Excerpt from a dataset:
---------------
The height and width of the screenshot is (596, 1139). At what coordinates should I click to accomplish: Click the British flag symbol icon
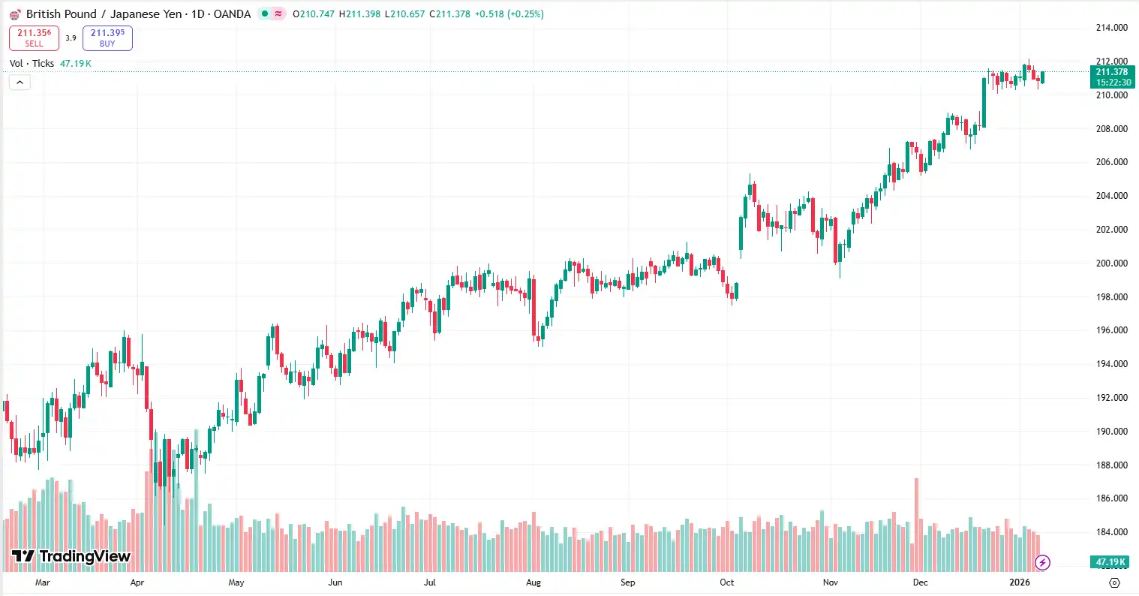tap(16, 14)
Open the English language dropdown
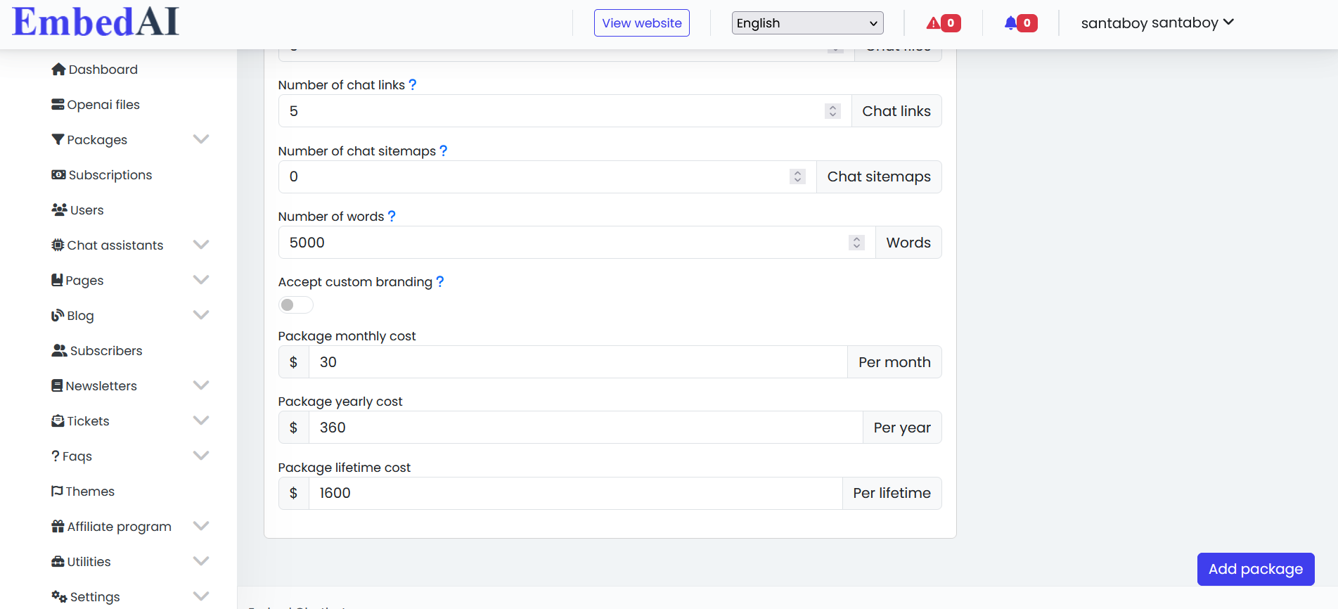This screenshot has width=1338, height=609. (807, 23)
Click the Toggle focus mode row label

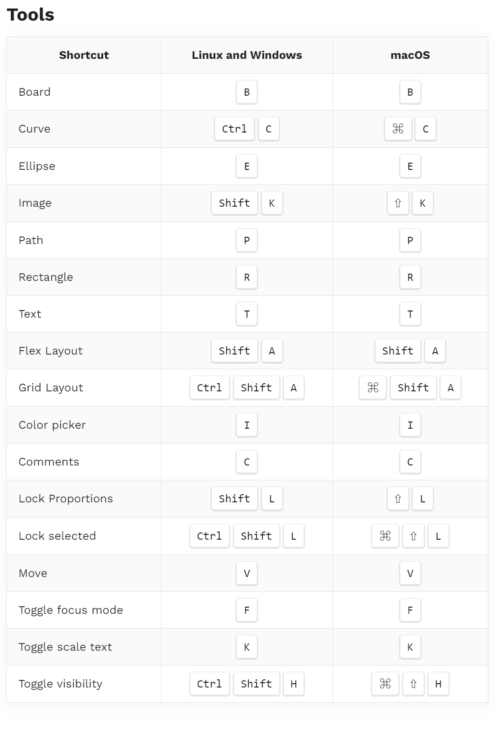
---------------
◆ Exercise details:
Rewrite all the material above, swapping "dropdown" for "menu" and leaving everything else unchanged. Leave out the pictures.

◆ The result:
The height and width of the screenshot is (596, 1139). At what coordinates should I click to accomplish: Click the British flag symbol icon
tap(16, 14)
Open the English language menu
This screenshot has width=1338, height=609. (807, 23)
Click the Toggle focus mode row label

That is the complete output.